Exercise brief:
Taking only the lines of the data below from the line with "You are a computer-use" to the line with "Task: Click chart", ends included, write them out exactly and without pictures.

Saved entries:

# # #

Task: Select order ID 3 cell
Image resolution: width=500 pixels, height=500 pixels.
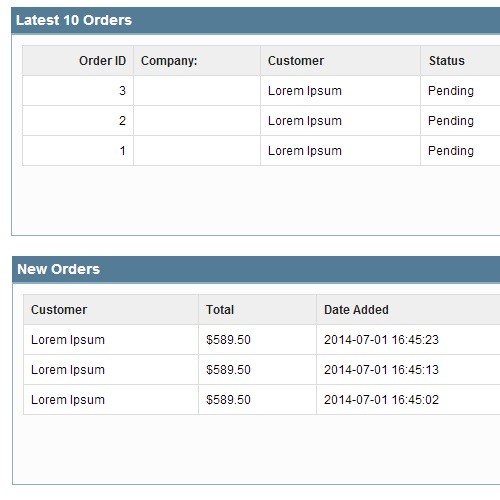Action: 78,91
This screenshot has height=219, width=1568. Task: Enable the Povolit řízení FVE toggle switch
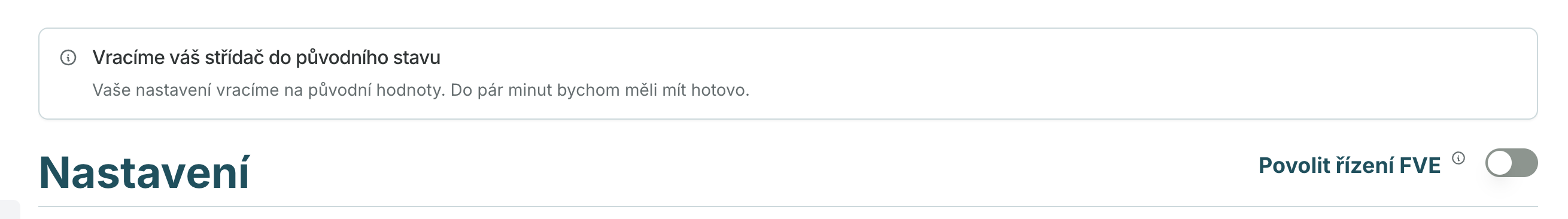[x=1511, y=163]
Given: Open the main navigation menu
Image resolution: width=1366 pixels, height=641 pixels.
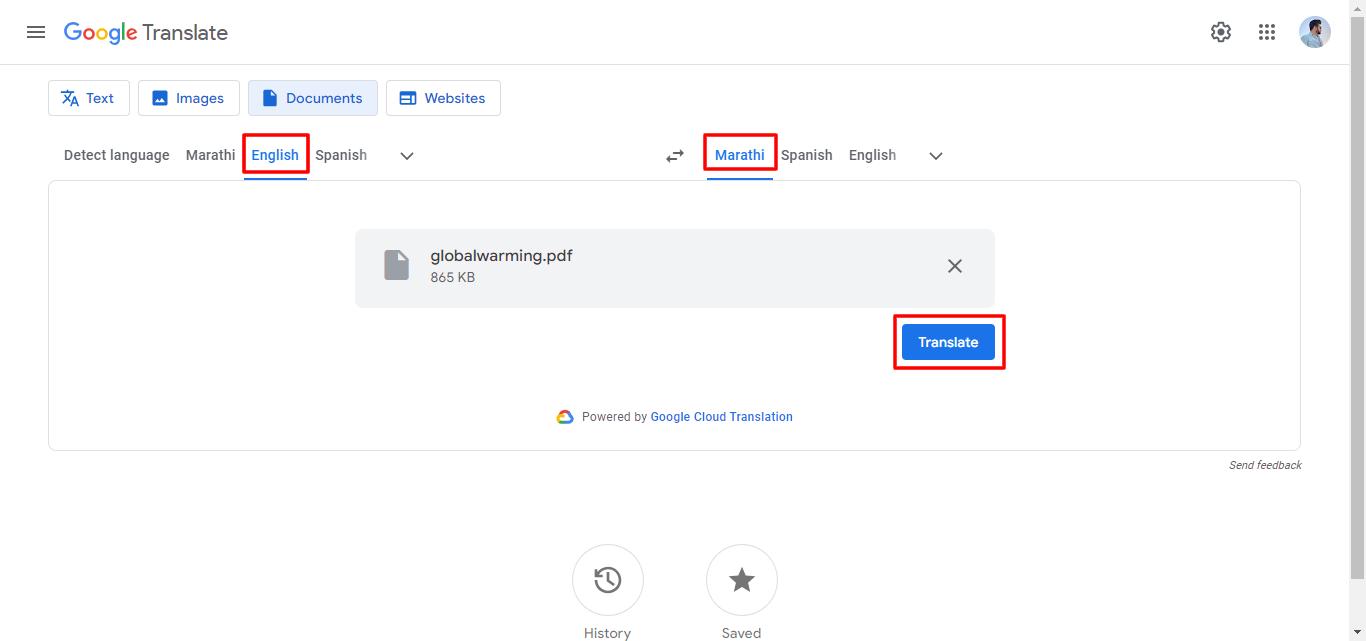Looking at the screenshot, I should (x=36, y=31).
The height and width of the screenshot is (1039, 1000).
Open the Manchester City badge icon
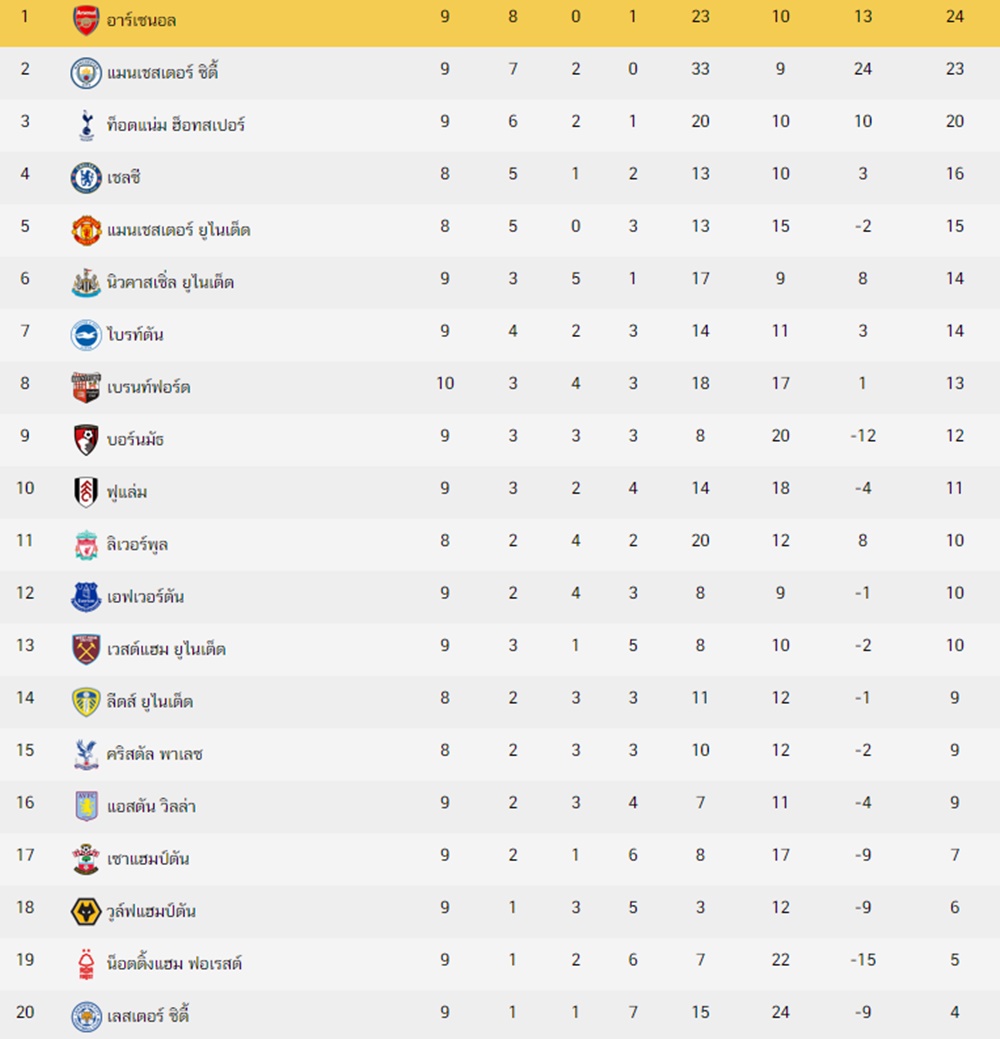[86, 72]
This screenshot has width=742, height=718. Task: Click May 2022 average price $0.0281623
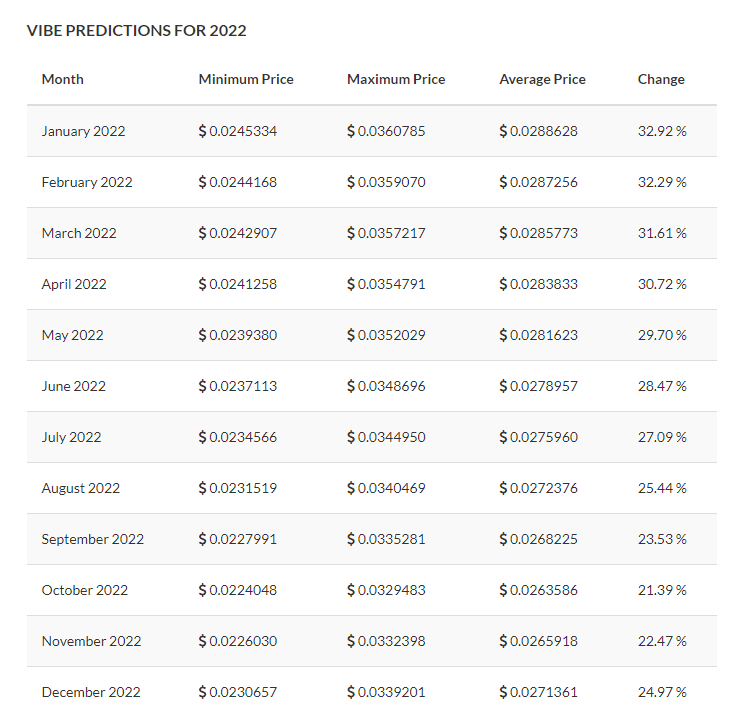538,335
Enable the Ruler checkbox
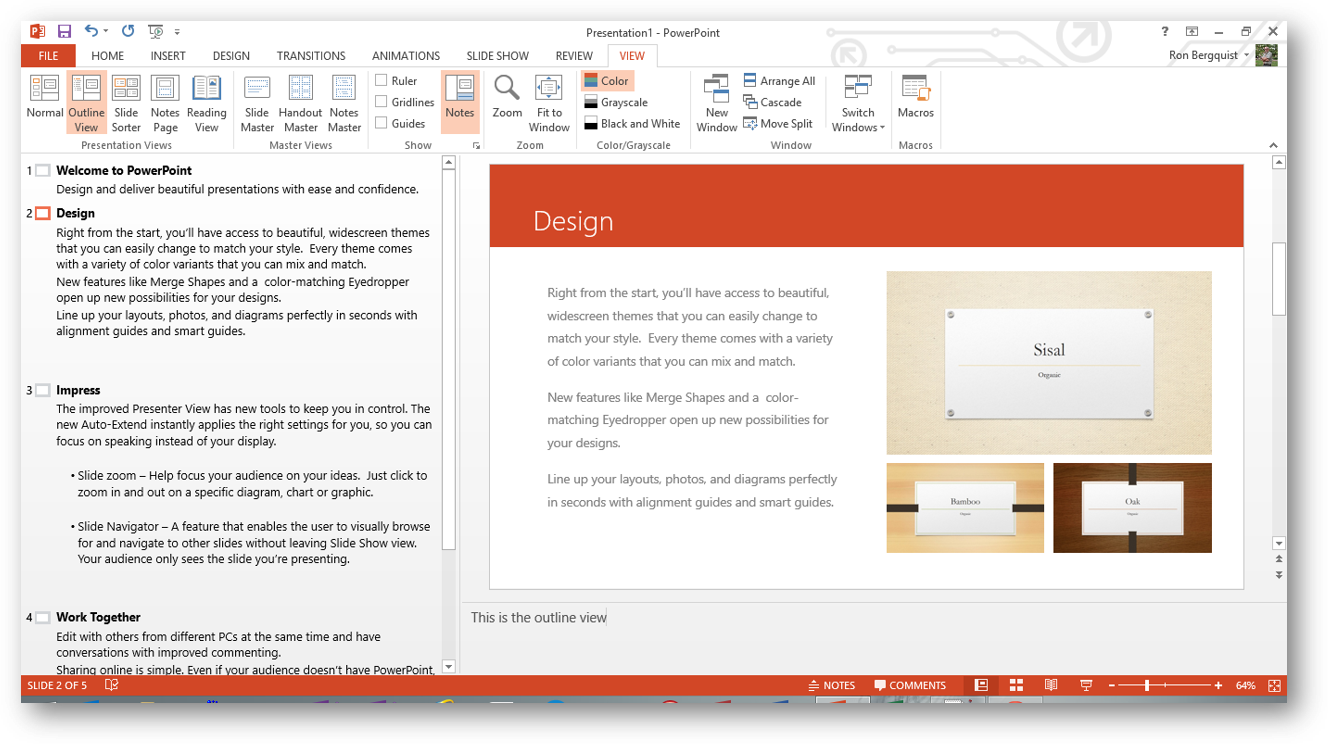This screenshot has height=744, width=1328. tap(381, 80)
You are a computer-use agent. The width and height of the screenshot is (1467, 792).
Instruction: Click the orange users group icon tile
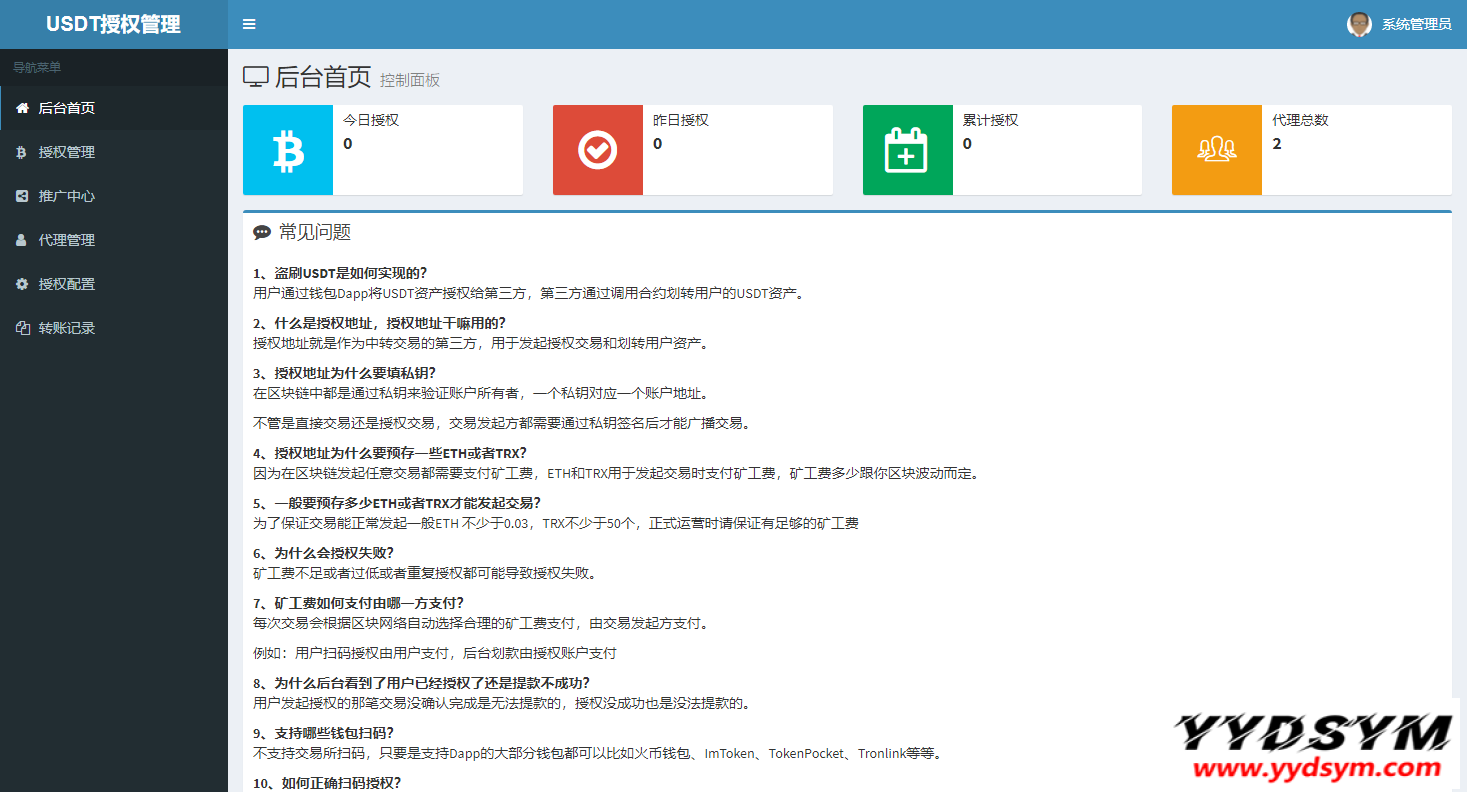pos(1216,150)
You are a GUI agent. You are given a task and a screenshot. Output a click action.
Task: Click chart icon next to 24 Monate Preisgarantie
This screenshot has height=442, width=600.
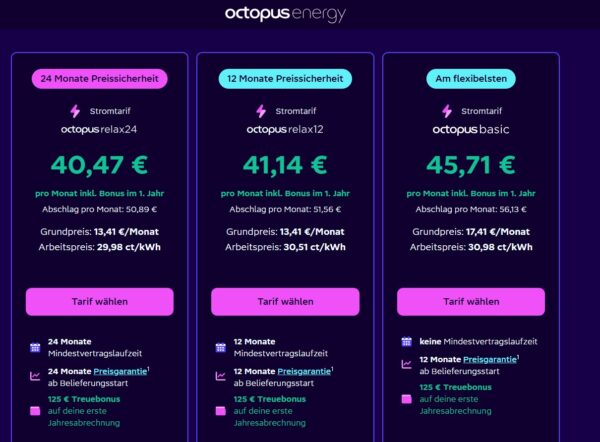35,376
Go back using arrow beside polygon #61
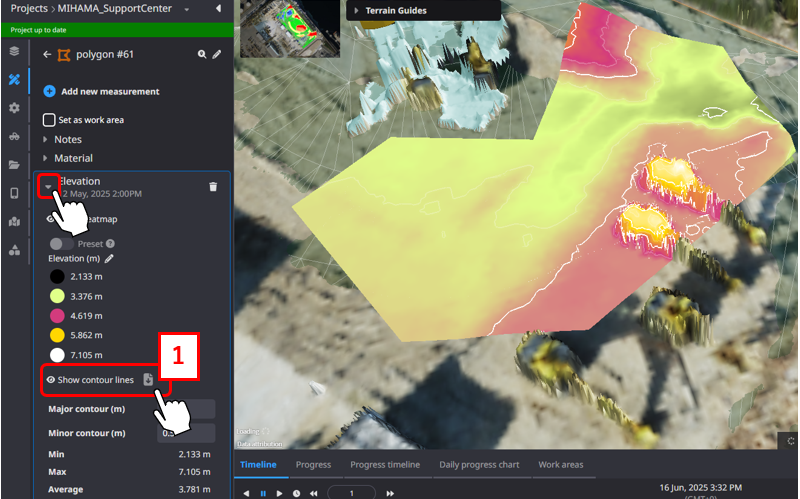The height and width of the screenshot is (499, 800). click(47, 54)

# # #

Solved problem:
You are a computer-use agent. The width and height of the screenshot is (1467, 792).
Instruction: Click the orange users group icon tile
pos(1216,150)
You are a GUI agent. You are given a task and a screenshot. Output a click action.
Task: Click chart icon next to 24 Monate Preisgarantie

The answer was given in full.